Journal Article

Development of a vaginal fast-dissolving insert combining griffithsin and carrageenan for potential use against sexually transmitted infections

Precoital, on-demand topical microbicides to reduce a woman’s risk of sexually transmitted infections have been in development for nearly three decades, but no product has been approved due to acceptability issues and poor adherence in clinical trials. We set out to develop a self-administered vaginal fast-dissolving insert (FDI) produced by freeze-drying that would deliver safe and effective amounts of the antiviral agents griffithsin (GRFT) and carrageenan (CG) and would have properties women and their partners find acceptable. We evaluated FDI physical criteria, attributes of the gel produced upon dissolving, and GRFT stability.
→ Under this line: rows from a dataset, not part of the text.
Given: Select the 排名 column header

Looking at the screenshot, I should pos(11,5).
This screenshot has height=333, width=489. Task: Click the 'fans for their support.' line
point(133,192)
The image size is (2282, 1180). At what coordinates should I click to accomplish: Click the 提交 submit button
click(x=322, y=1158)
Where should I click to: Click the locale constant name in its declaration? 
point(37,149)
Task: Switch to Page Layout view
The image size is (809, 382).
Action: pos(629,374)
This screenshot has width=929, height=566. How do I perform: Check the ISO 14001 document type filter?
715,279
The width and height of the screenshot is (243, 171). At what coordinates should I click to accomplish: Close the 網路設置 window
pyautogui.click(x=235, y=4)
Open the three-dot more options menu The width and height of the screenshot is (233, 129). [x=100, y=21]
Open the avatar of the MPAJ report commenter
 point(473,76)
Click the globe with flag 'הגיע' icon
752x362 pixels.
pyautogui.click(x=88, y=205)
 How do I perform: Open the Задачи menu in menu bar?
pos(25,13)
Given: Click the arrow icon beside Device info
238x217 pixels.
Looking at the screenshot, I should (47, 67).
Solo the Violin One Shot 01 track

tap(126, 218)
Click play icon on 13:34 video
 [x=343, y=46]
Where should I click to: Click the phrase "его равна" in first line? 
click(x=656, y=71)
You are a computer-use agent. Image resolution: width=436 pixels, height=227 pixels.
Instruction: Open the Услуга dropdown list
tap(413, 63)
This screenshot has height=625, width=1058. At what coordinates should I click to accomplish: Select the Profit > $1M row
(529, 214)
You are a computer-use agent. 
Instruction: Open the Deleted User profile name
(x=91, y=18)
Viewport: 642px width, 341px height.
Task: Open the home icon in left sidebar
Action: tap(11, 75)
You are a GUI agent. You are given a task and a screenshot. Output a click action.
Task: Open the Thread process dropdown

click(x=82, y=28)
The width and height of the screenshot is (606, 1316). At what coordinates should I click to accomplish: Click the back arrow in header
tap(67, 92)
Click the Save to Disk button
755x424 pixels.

The lead formulation, FDI-024, was selected from 13 candidates and contains 4 mg of GRFT, 15 mg of CG, and excipients (the cryoprotectant sucrose and bulking agents dextran 40 and mannitol). The FDI exhibits good friability and hardness and is stable for at least 6 months at up to 40°C/75% relative humidity. It disintegrates in less than 60 seconds in a physiologically relevant volume (∼1 mL) of simulated vaginal fluid, forming a viscous semi-solid gel with favorable mucoadhesive and spreading properties. The formulation retains the antiviral activity of GRFT and CG against human immunodeficiency virus type 1 and human papillomavirus, respectively, in cell-based assays.